Records on locating words and elements
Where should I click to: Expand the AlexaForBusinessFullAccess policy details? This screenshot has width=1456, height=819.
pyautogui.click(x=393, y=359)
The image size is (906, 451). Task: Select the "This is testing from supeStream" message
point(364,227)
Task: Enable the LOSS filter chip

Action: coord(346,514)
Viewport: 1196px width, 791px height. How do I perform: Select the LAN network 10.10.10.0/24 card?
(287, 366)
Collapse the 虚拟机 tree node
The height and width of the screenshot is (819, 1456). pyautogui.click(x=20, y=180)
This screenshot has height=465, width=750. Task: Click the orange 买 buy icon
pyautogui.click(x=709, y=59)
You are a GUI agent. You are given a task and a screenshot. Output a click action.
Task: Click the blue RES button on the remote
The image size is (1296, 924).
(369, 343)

> Task directions: Rewrite all of the records above as a two-column CSV with the header row request,answer. Give one row per request, place its text and its answer each in a single quoted field, and turn any line breaks into spaces.

> Answer:
request,answer
"Where should I click to: Expand the AlexaForBusinessFullAccess policy details? This screenshot has width=1456, height=819.","pyautogui.click(x=393, y=359)"
"The image size is (906, 451). Task: Select the ""This is testing from supeStream"" message","point(364,227)"
"Task: Enable the LOSS filter chip","Action: coord(346,514)"
"Viewport: 1196px width, 791px height. How do I perform: Select the LAN network 10.10.10.0/24 card?","(287, 366)"
"Collapse the 虚拟机 tree node","The height and width of the screenshot is (819, 1456). pyautogui.click(x=20, y=180)"
"This screenshot has height=465, width=750. Task: Click the orange 买 buy icon","pyautogui.click(x=709, y=59)"
"You are a GUI agent. You are given a task and a screenshot. Output a click action. Task: Click the blue RES button on the remote The image size is (1296, 924).","(369, 343)"